◆ **PROBLEM REQUIREMENTS**
The answer is all of the data repeated exactly, with each picture omitted.
*** DATASET EXCERPTS ***
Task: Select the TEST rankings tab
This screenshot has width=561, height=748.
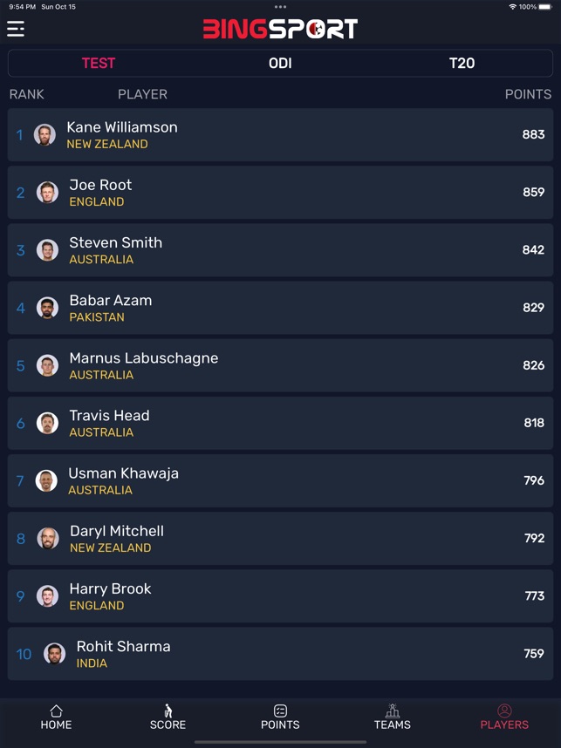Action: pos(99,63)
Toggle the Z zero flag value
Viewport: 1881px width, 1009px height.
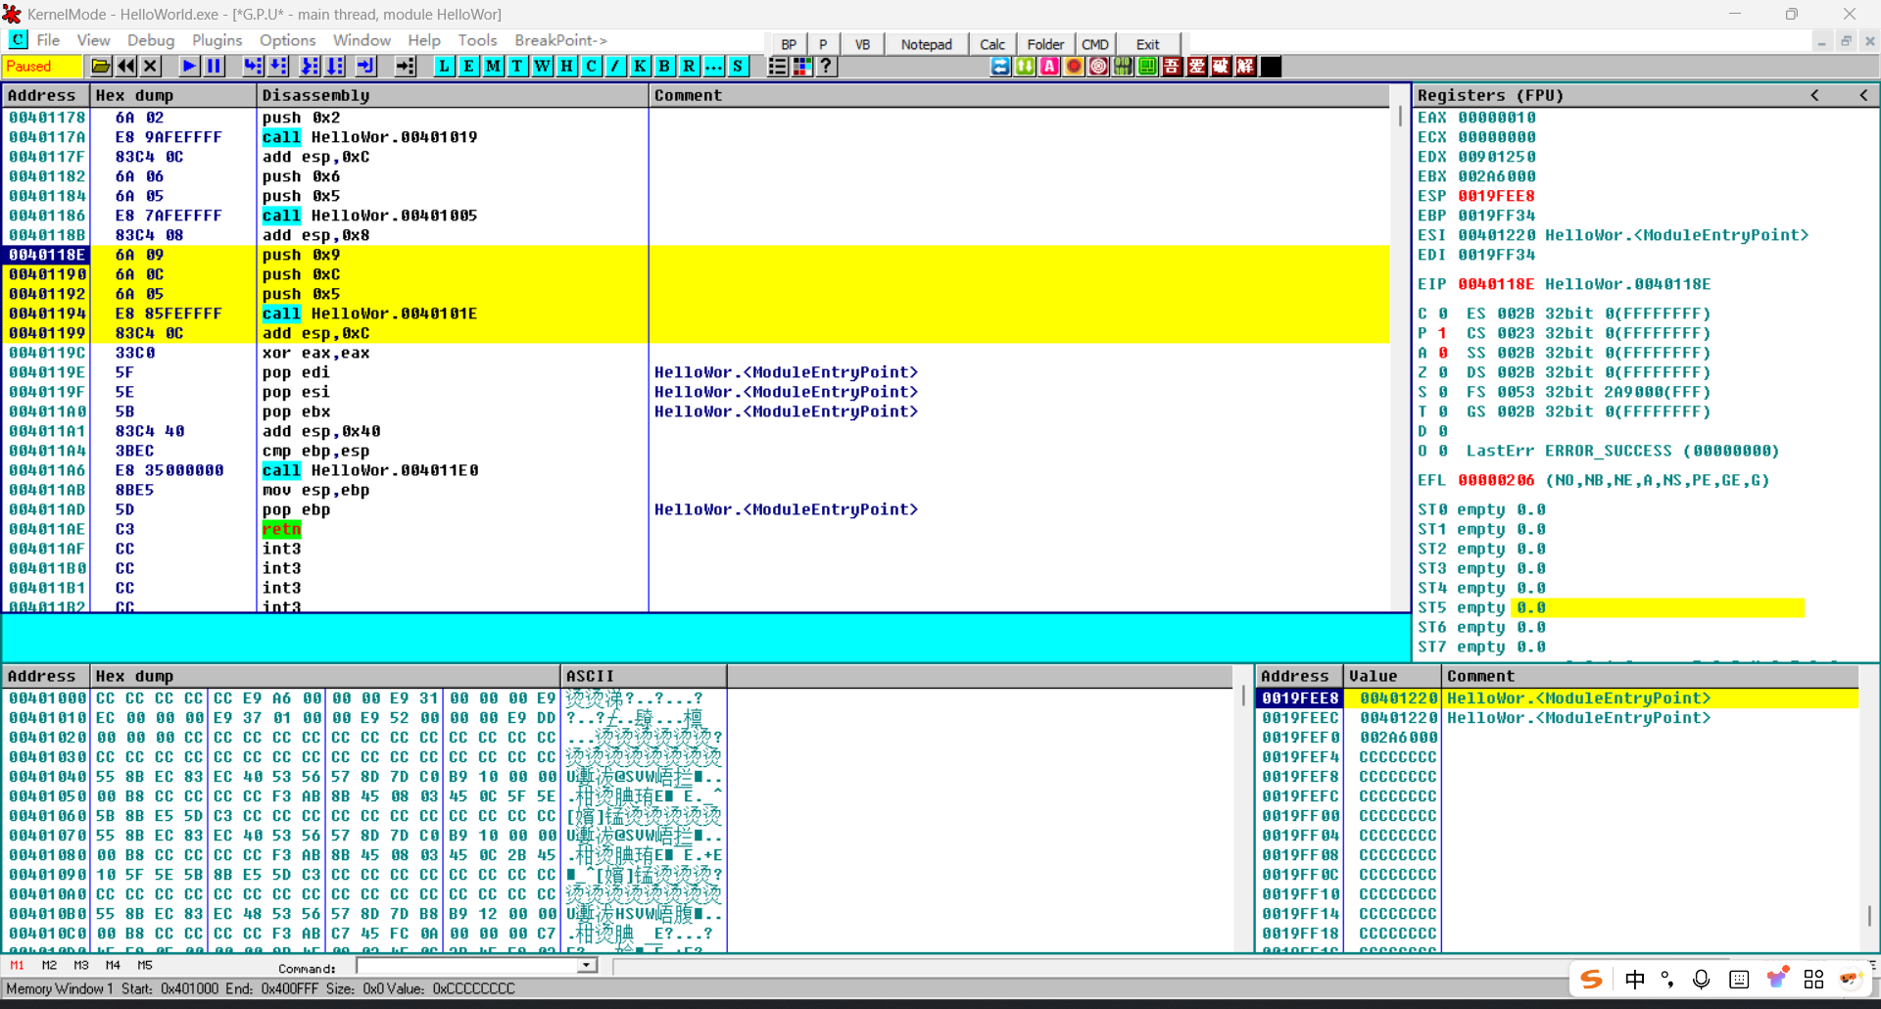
*** End of DATASET EXCERPTS ***
◆ **OUTPUT FOR THIS EXERCISE**
Task: Select the TEST rankings tab
This screenshot has width=561, height=748.
Action: pos(99,63)
Toggle the Z zero flag value
Viewport: 1881px width, 1009px height.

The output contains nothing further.